Home Eventi - Sassari Oggi | Il quotidiano di Sassari e provincia | Notizie ed eventi a Sassari Cultura Eventi “LIMBA” torna agli Orti di San Pietro a Sassari con la sua seconda edizione
Data
Set 06 2026
Ora
All Day

“LIMBA” torna agli Orti di San Pietro a Sassari con la sua seconda edizione

Domenica 6 settembre LIMBA torna agli Orti di San Pietro con la sua seconda edizione: un incontro tra canto tradizionale, ballo, strumenti, nuove contaminazioni e cultura popolare viva.
Limba è un piccolo esperimento nato con l’idea di proporre suoni e musiche identitarie in un contesto informale, un’occasione di contaminazione in cui tradizione e sperimentazione si fondono. Un modo per tenere viva la lingua attraverso l’arte e la socialità ma, cosa ancora più importante, un’occasione di incontro e convivio fra pubblico e artisti con esperienze diverse.
Per questo motivo vi invitiamo ad arrivare dalla mattina ( il parco aprirà dalle 10.30) per godervi tutta la giornata e condividere il pranzo assieme a noi.

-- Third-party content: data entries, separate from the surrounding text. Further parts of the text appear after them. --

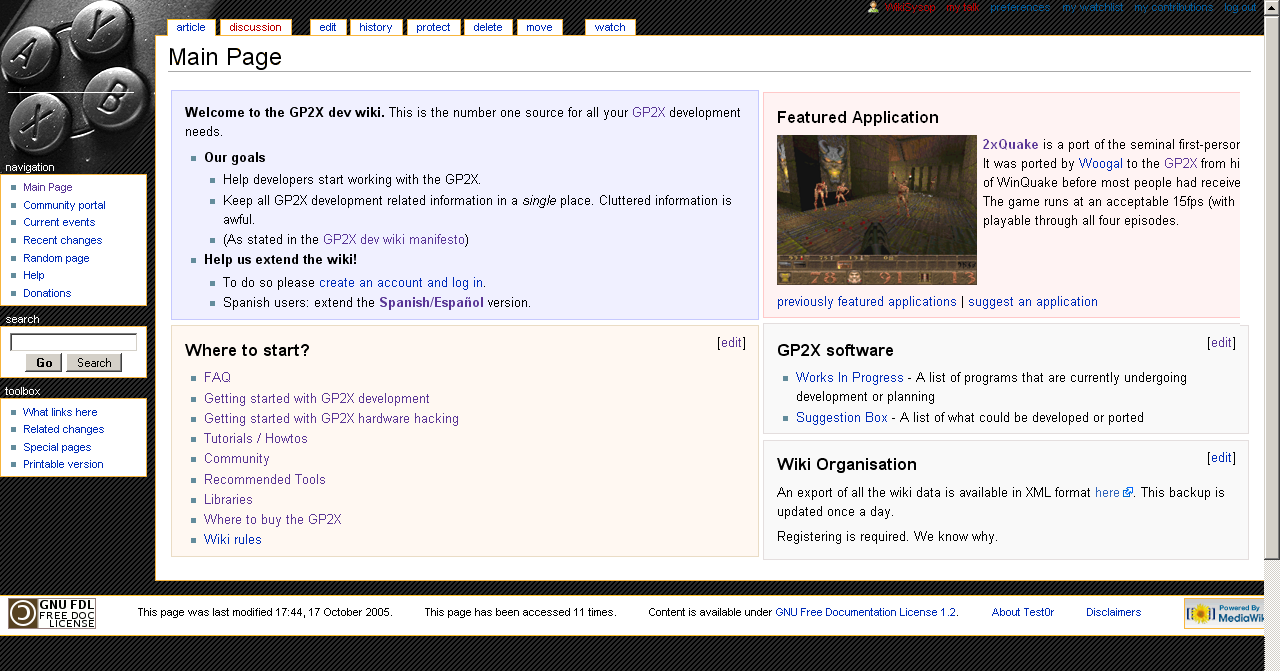Edit the 'Where to start?' section
Screen dimensions: 1280x671
pyautogui.click(x=731, y=343)
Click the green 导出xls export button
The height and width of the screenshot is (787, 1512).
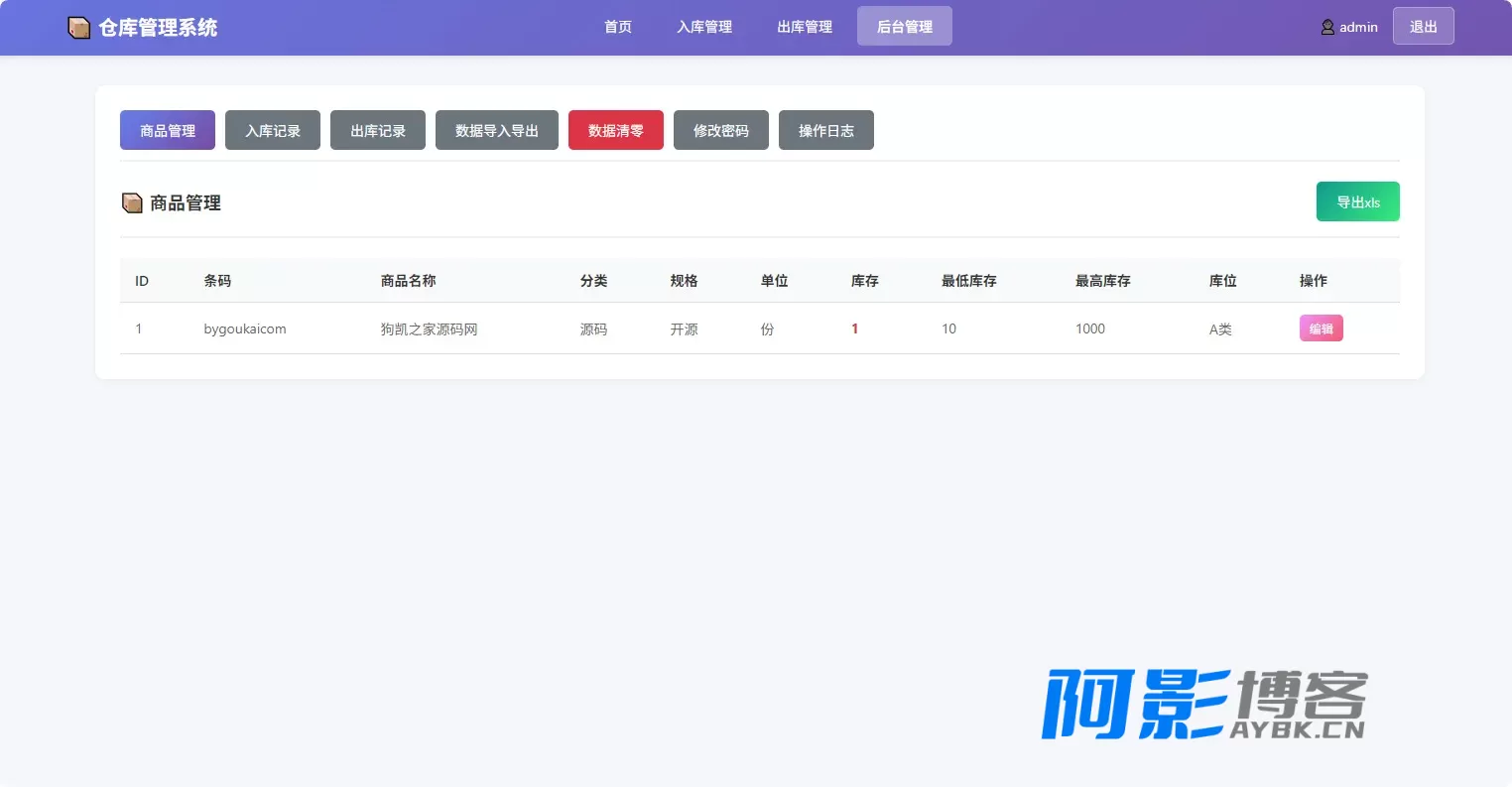(x=1358, y=201)
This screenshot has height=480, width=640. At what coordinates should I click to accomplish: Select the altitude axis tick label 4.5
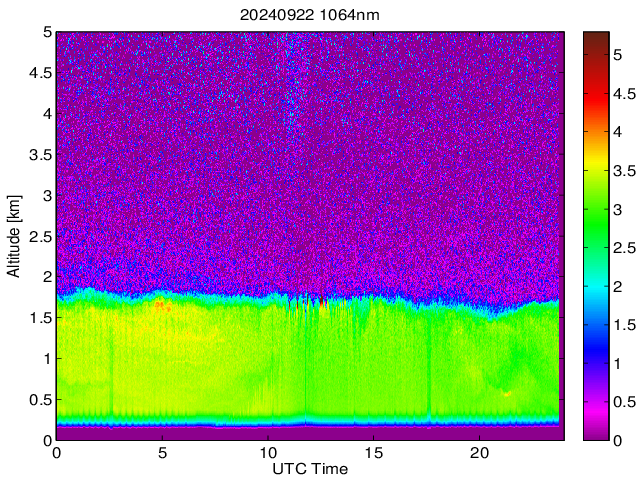point(38,72)
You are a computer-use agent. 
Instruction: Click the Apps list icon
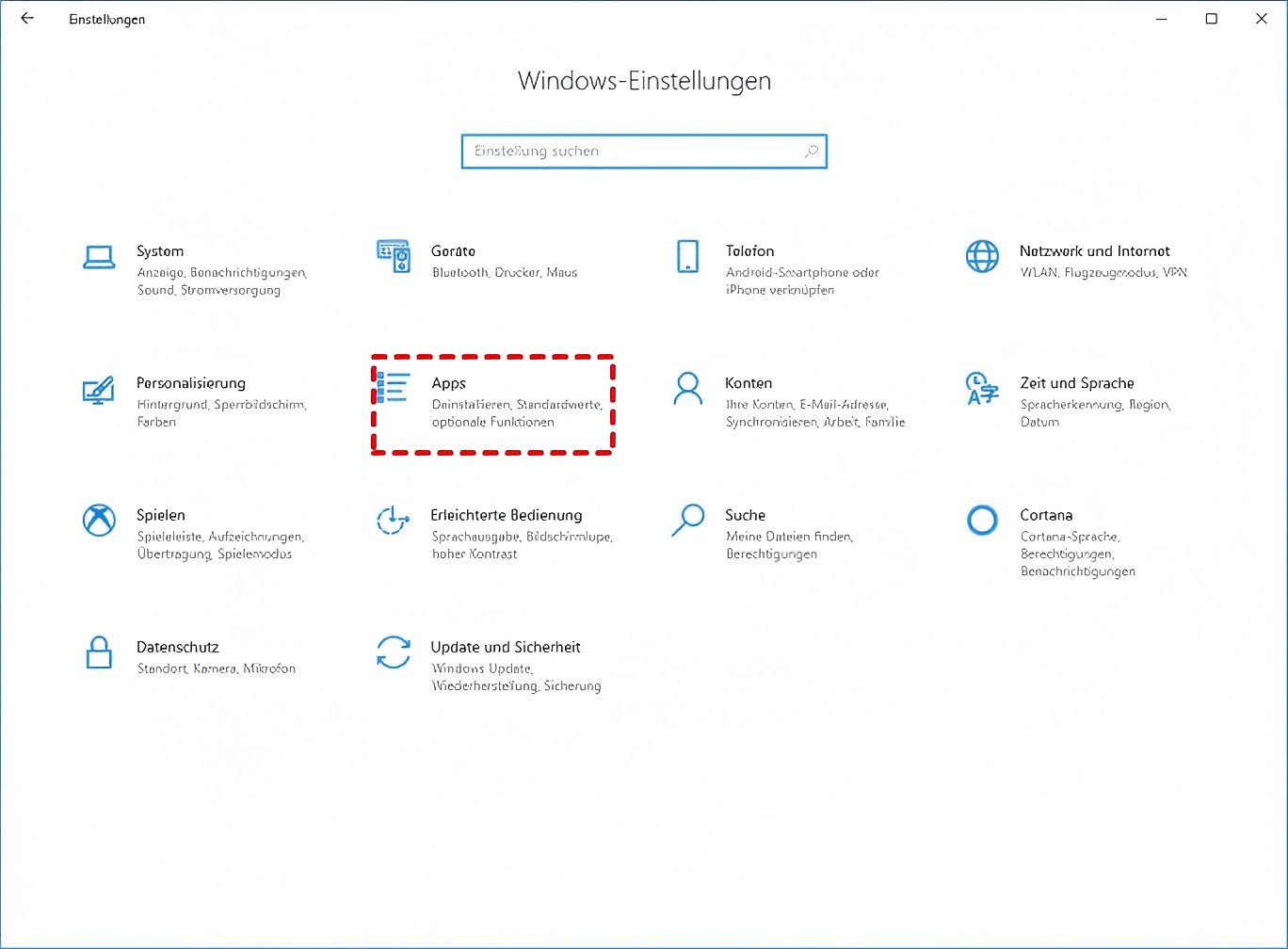[393, 388]
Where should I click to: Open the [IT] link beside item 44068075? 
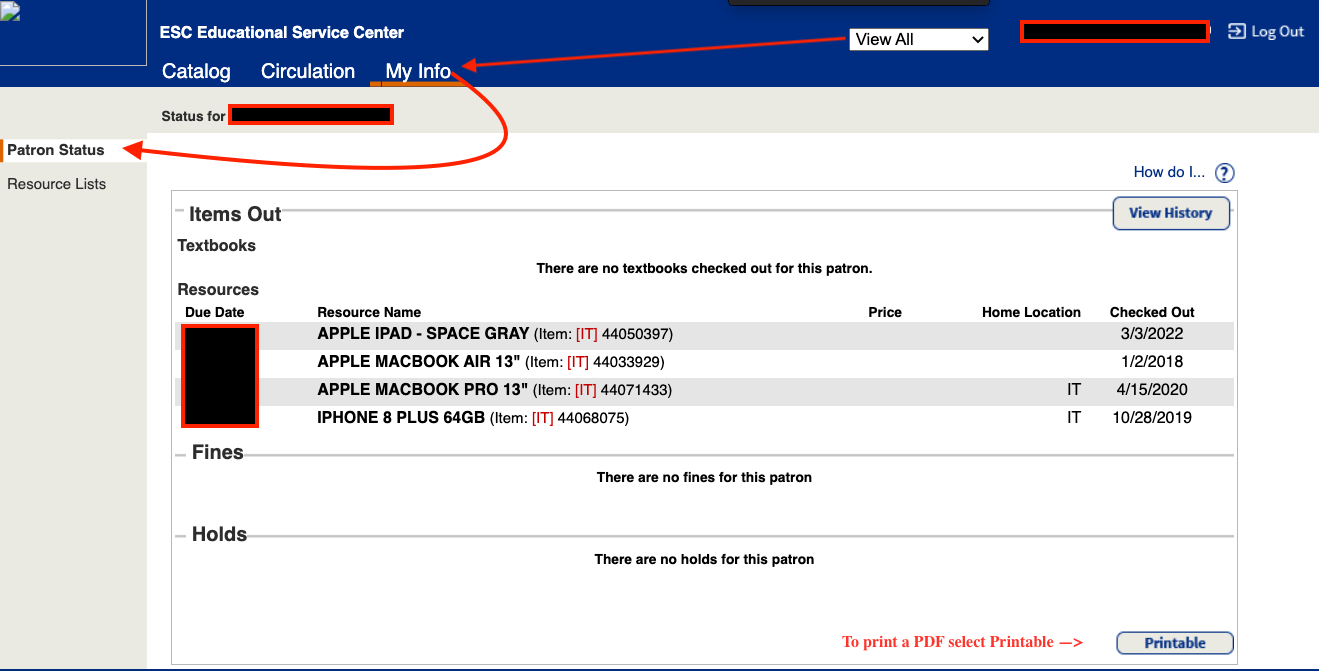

Dal mattino fino a sera si alterneranno:
Coro Gabriel di Tempio
Coro di Bosa
Cuncordu “Giovanni Pinna” di Castelsardo
Coro di Aggius “Matteo Peru”
Cuncordu Viadore di Sassari
Per pranzo, oltre alle fritture e alla gastronomia degli Orti, abbiamo pensato di coinvolgere i mitici Vitelloni di La Corte, arrostitori seriali, prepareranno un arrosto di maiale con melanzane alla sassarese da leccarsi i baffi.
Dopo pranzo e dopo i cantori ci sarà un momento dedicato alla sperimentazione con lo spettacolo “Serrados a Muru”, in cui il Cuncordu Viadore tesserà le sue melodie accompagnato dall’elettronica di Martino Corrias e dall’incalzante recitazione di Simone Azzu. Uno spettacolo originale, da ascoltare sdraiati sul prato.
Nel tardo pomeriggio sarà il momento del ballo tradizionale, con Marco Bande all’organetto, Fabio Calzia alla chitarra e Federico Di Chiara alla voce.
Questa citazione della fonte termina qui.